Aim:
Can you copy the lines below word for word, starting at the line that contains "Given: Click the star rating icons" and ending at the line that contains "Screen dimensions: 1540x569 tap(404, 82)", with both of those lines included?

Records:
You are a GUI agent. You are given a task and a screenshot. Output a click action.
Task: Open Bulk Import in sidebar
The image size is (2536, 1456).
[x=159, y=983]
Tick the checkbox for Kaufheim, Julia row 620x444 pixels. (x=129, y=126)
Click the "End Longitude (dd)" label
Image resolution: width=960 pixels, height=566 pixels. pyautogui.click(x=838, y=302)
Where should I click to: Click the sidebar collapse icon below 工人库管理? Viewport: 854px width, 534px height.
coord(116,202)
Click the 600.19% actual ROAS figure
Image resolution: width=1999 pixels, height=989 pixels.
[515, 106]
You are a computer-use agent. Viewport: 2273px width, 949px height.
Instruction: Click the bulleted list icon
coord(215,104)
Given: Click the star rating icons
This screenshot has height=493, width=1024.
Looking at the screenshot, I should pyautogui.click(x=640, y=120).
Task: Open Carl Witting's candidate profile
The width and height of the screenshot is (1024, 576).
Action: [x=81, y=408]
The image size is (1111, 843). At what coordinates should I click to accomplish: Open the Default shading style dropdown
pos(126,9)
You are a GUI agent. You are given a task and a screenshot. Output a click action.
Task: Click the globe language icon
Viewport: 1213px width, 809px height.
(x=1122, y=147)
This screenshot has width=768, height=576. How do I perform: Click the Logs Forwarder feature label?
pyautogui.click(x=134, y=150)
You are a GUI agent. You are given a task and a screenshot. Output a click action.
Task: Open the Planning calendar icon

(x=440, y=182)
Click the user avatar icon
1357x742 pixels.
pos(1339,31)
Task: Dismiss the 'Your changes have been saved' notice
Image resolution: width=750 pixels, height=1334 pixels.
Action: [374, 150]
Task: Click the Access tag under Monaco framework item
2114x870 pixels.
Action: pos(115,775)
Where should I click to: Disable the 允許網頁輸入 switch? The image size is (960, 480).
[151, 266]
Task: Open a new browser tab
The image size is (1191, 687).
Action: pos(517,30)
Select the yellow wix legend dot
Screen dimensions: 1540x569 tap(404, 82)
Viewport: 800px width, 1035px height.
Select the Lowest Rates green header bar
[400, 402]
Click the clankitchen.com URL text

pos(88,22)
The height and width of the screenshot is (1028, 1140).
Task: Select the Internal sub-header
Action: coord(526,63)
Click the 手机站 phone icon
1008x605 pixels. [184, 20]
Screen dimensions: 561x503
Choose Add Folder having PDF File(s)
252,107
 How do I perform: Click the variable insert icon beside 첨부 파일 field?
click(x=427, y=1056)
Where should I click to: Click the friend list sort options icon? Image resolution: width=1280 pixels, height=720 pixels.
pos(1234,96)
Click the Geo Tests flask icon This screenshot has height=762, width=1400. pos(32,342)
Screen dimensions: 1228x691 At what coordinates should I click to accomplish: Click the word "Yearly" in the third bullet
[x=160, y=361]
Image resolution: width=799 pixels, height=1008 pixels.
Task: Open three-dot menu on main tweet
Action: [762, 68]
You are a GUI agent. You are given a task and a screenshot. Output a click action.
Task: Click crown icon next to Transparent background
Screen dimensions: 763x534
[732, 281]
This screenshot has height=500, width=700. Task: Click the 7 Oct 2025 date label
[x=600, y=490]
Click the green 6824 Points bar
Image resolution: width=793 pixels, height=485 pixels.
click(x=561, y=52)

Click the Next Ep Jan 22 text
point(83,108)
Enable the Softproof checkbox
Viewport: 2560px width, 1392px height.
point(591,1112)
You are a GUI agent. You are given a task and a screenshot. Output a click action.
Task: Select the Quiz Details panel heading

Response below:
Given: Click the star rating icons
This screenshot has height=493, width=1024.
Looking at the screenshot, I should pyautogui.click(x=640, y=120).
Task: Open Carl Witting's candidate profile
The width and height of the screenshot is (1024, 576).
Action: [x=81, y=408]
The image size is (1111, 843). At what coordinates should I click to accomplish: Open the Default shading style dropdown
pos(126,9)
You are a GUI agent. You are given a task and a screenshot. Output a click action.
Task: Click the globe language icon
Viewport: 1213px width, 809px height.
(x=1122, y=147)
This screenshot has width=768, height=576. How do I perform: Click the Logs Forwarder feature label?
pyautogui.click(x=134, y=150)
You are a GUI agent. You are given a task and a screenshot. Output a click action.
Task: Open the Planning calendar icon

(x=440, y=182)
Click the user avatar icon
1357x742 pixels.
pos(1339,31)
Task: Dismiss the 'Your changes have been saved' notice
Image resolution: width=750 pixels, height=1334 pixels.
Action: [374, 150]
Task: Click the Access tag under Monaco framework item
2114x870 pixels.
Action: pos(115,775)
Where should I click to: Disable the 允許網頁輸入 switch? The image size is (960, 480).
[151, 266]
Task: Open a new browser tab
The image size is (1191, 687).
Action: pos(517,30)
Select the yellow wix legend dot
Screen dimensions: 1540x569 tap(404, 82)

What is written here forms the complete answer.